• **WHAT YOU HAVE TO DO**
Below are records; reproduce exactly the lines from the one that has "Open the text color picker" through the one that has "This screenshot has width=837, height=498.", ends included, and nothing more.
*** WORKING DATA ***
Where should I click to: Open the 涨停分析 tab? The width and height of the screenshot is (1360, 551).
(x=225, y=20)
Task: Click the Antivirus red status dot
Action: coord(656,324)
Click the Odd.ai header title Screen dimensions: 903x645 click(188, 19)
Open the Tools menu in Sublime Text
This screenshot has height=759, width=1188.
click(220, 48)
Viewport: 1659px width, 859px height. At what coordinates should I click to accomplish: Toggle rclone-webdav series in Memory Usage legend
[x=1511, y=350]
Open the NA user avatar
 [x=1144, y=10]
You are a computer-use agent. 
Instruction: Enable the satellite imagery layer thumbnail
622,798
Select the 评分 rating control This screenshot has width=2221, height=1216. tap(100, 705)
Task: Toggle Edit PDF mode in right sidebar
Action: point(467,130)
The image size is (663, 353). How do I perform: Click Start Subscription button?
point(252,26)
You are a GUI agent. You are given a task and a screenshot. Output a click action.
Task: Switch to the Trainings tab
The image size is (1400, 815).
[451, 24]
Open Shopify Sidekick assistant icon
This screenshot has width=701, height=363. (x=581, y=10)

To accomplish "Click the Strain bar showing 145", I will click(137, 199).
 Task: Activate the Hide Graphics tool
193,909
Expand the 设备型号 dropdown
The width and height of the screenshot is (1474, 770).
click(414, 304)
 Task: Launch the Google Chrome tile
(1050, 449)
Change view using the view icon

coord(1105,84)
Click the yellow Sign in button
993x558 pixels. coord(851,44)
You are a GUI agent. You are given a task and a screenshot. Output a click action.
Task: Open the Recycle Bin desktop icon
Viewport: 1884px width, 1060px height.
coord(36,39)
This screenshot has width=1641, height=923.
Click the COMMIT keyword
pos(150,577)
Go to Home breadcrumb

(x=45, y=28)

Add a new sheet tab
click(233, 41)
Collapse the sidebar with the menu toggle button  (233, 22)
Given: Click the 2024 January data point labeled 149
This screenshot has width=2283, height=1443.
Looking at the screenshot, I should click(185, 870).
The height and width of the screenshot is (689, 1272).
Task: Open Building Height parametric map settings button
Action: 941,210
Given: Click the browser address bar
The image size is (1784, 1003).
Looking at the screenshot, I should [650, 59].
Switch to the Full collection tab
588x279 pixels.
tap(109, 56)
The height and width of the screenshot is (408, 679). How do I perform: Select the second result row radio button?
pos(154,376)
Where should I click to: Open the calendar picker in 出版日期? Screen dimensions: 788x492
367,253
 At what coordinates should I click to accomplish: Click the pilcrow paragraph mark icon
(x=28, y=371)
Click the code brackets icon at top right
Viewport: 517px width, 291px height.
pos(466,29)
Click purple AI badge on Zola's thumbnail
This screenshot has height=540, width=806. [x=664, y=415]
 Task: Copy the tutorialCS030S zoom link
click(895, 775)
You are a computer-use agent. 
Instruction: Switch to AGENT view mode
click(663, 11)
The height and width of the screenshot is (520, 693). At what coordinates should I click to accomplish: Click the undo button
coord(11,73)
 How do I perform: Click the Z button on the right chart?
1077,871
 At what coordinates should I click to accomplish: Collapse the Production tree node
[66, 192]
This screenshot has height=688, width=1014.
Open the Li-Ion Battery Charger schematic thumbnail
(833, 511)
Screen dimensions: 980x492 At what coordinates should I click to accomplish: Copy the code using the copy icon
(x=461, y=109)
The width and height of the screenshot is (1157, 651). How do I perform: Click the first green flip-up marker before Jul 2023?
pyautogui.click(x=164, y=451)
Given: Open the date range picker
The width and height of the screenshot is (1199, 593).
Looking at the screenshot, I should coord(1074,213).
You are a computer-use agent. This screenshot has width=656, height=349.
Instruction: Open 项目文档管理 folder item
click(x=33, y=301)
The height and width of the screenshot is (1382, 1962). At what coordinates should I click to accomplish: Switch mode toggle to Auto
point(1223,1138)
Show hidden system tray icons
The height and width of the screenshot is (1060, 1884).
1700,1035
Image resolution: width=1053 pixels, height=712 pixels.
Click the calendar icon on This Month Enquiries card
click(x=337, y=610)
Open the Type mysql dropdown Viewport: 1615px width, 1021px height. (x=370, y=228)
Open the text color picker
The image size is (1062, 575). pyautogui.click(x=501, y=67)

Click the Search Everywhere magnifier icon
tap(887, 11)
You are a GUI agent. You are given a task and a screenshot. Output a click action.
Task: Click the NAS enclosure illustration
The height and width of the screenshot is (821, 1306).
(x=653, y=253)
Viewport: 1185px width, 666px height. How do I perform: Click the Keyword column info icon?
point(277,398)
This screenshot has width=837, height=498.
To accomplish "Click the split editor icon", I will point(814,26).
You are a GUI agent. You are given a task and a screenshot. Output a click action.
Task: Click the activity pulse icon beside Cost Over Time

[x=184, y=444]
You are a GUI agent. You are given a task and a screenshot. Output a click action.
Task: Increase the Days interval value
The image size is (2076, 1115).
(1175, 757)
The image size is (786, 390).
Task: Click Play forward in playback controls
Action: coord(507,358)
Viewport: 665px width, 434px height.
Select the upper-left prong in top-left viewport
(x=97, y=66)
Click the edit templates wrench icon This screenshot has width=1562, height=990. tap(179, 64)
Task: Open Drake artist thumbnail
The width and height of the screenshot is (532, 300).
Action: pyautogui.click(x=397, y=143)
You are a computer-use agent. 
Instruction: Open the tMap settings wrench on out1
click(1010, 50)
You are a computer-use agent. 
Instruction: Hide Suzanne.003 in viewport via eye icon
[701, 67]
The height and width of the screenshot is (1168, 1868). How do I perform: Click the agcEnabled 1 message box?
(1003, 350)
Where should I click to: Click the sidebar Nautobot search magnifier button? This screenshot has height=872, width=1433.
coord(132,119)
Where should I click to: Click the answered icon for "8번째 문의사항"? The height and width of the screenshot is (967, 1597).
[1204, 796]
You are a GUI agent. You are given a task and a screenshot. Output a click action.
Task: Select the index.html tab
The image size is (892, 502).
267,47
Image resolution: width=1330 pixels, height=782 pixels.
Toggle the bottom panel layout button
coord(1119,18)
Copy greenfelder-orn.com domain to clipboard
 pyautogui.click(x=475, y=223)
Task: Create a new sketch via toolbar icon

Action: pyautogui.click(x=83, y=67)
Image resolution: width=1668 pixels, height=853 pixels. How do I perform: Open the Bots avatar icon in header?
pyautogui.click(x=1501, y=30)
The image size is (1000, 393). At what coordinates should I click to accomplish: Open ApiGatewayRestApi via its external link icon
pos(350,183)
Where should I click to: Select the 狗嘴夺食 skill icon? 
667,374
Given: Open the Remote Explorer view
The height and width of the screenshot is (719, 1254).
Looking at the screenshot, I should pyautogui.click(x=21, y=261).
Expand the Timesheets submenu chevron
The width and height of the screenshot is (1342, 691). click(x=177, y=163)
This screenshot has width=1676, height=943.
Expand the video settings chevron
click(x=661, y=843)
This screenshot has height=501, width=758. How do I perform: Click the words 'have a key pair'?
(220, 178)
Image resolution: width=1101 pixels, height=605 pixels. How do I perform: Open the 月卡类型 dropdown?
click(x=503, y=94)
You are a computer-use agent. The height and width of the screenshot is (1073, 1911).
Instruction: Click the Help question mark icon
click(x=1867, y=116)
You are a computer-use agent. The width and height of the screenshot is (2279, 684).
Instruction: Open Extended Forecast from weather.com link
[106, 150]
*** End of WORKING DATA ***
• **ANSWER TO THE EXERCISE**
Open the text color picker
The image size is (1062, 575). pyautogui.click(x=501, y=67)

Click the Search Everywhere magnifier icon
tap(887, 11)
You are a GUI agent. You are given a task and a screenshot. Output a click action.
Task: Click the NAS enclosure illustration
The height and width of the screenshot is (821, 1306).
(x=653, y=253)
Viewport: 1185px width, 666px height. How do I perform: Click the Keyword column info icon?
point(277,398)
This screenshot has width=837, height=498.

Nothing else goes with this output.